## Task directions
Every entry below should be repeated exactly; the pictures should not.

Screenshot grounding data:
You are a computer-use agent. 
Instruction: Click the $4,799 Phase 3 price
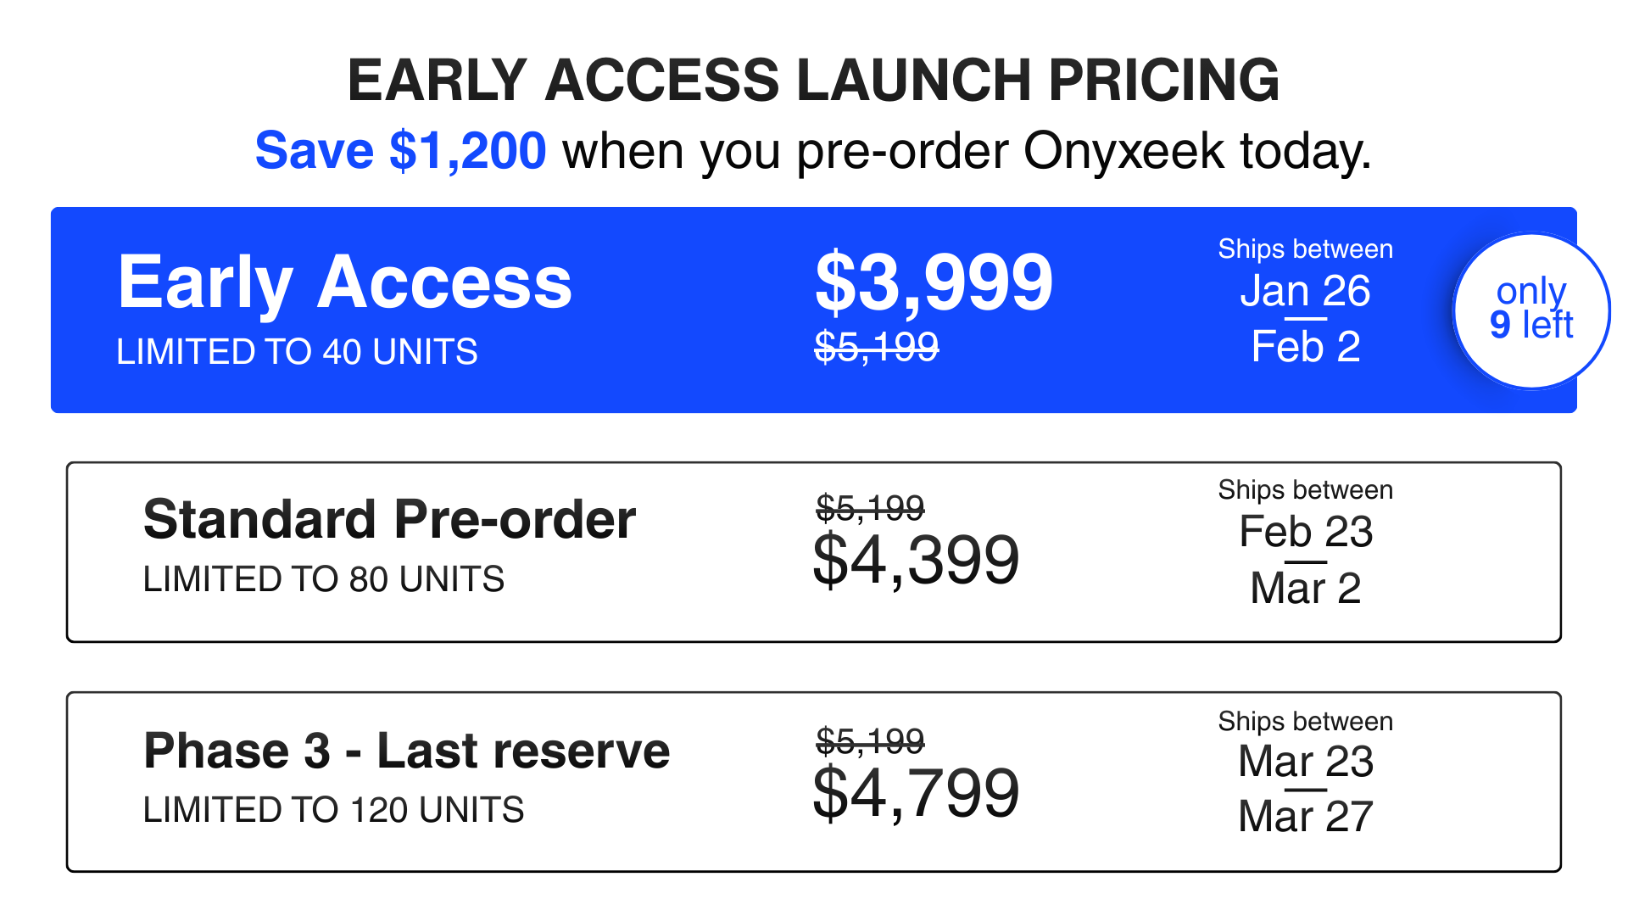[916, 792]
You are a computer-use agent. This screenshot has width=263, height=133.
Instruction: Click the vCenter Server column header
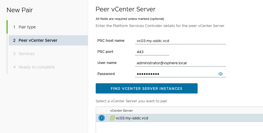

## Solution to this task
You are a computer-use agent. 
Instruction: Click the $4,799 Phase 3 price
[916, 792]
You are a computer-use agent. This screenshot has width=263, height=133.
Instruction: Click the vCenter Server column header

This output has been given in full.